Cairo, Egypt, March 2009: Seven hundred participants from around the world met for the Perspectives on Impact Evaluation Conference. Conference organizers used a broad definition of impact evaluation; the term was not limited to any specific methodology.

A main conference topic was “Impact Evaluation: Approaches and Methods.” Experimental or quasi-experimental designs can be impractical or inappropriate for advocacy efforts. More suitable techniques for advocacy were presented, including:

Contribution Analysis
John Mayne
In advocacy work, it can be impossible to show cause-and-effect between programs and outcomes. In such cases, “Contribution Analysis” is a useful approach. The method focuses on contribution, rather than attribution. It shows whether a credible case can be made that an intervention (or advocacy effort) contributed to certain outcomes (such as policy changes). The six-step process includes familiar theory of change construction, but adds less-conventional steps to test that theory.
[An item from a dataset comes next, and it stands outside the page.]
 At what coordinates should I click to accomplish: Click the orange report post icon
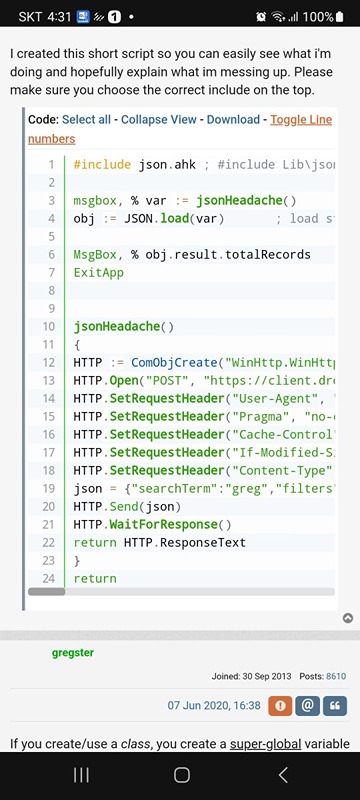tap(280, 706)
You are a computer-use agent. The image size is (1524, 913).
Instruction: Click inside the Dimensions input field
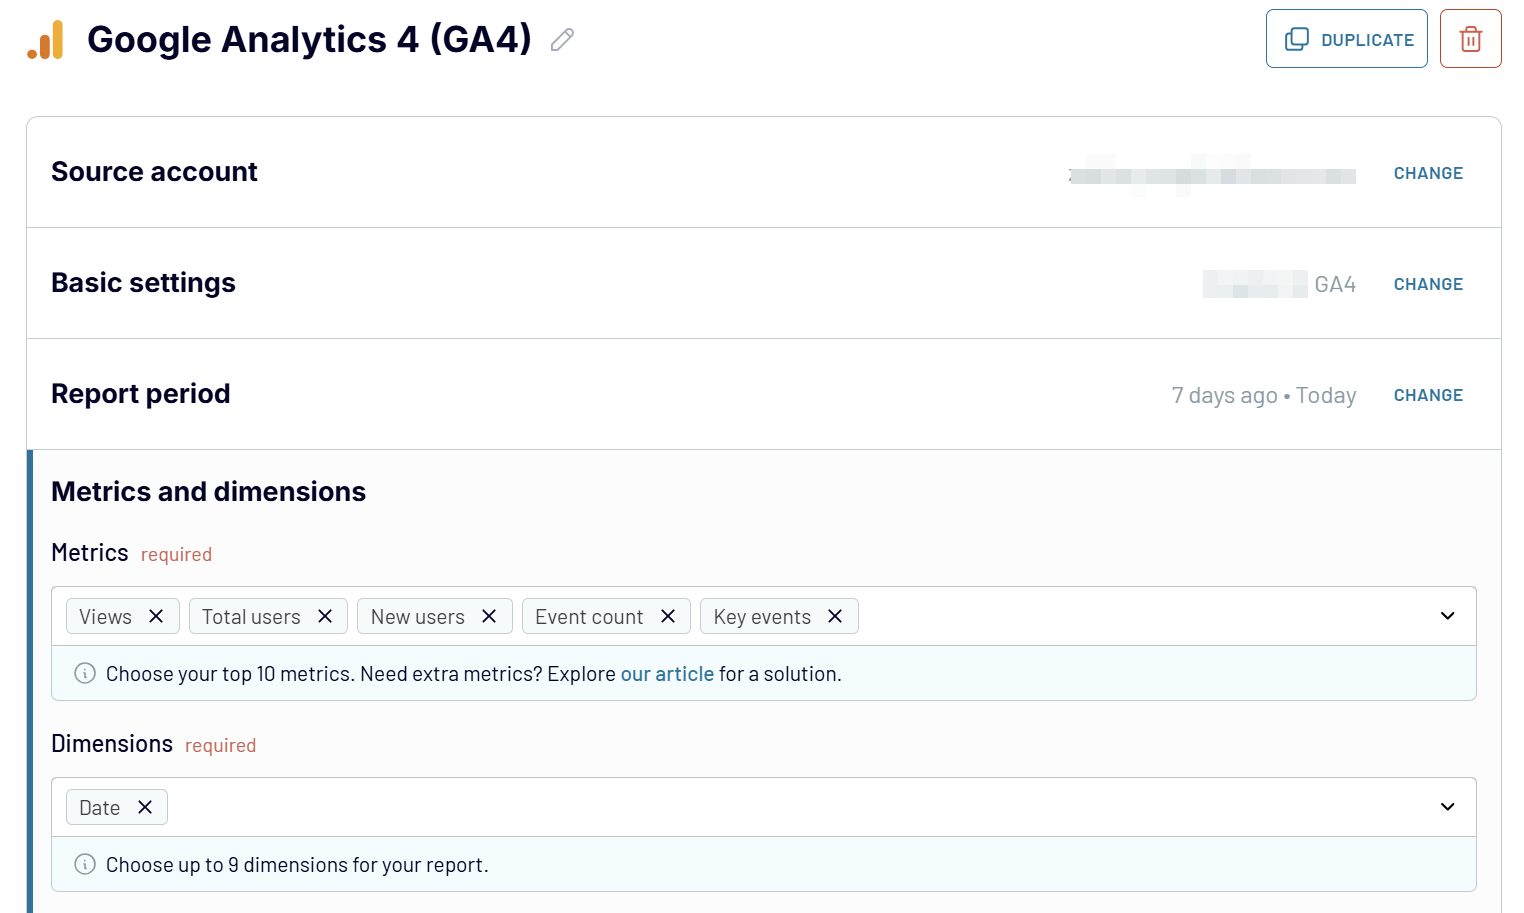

For more information, see Mayne’s 2008 brief, Contribution analysis: An approach to exploring cause and effect.

RealWorld Evaluation
Michael Bamberger, Jim Rugh, and Linda Mabry
Evaluators often work under less-than-ideal conditions. We almost always have limited budgets and timeframes. We often lack baseline data. We can face political pressures during the evaluation process. RealWorld Evaluation offers practical advice for handling such constraints while maintaining methodological rigor. The approach is detailed in a book from Sage Publications. Read free excerpts on the RealWorld Evaluation website.

Most Significant Change Technique
Rick Davies and Jess Dart
This technique is useful for complex efforts, like advocacy, that produce diverse and emergent outcomes. Participants offer stories about the changes an effort has achieved; an evaluator verifies the stories and selects the most significant. The approach produces compelling data and fosters a culture of reflection and learning. See Clear Horizon’s summary  or the comprehensive MSC user guide for more.

Participatory Performance Story Reporting
Jess Dart
Performance stories are short reports about how an effort contributed to its intended outcomes. The technique has two main elements:

  • A five-step process for generating the performance story, and
  • A five-part structure for reporting it.

A unique feature of this process is its “outcomes panel.”  The panel consists of people with relevant scientific, technical, or substantive knowledge. The panel determines whether the stories build a credible case that the effort contributed to its outcomes. Read more about this approach on Clear Horizon’s website.

The Perspectives on Impact Evaluation conference was sponsored by the African Evaluation Association (AfrEA), International Initiative for Impact Evaluation (3ie), and the Network of Networks for Impact Evaluation (NONIE).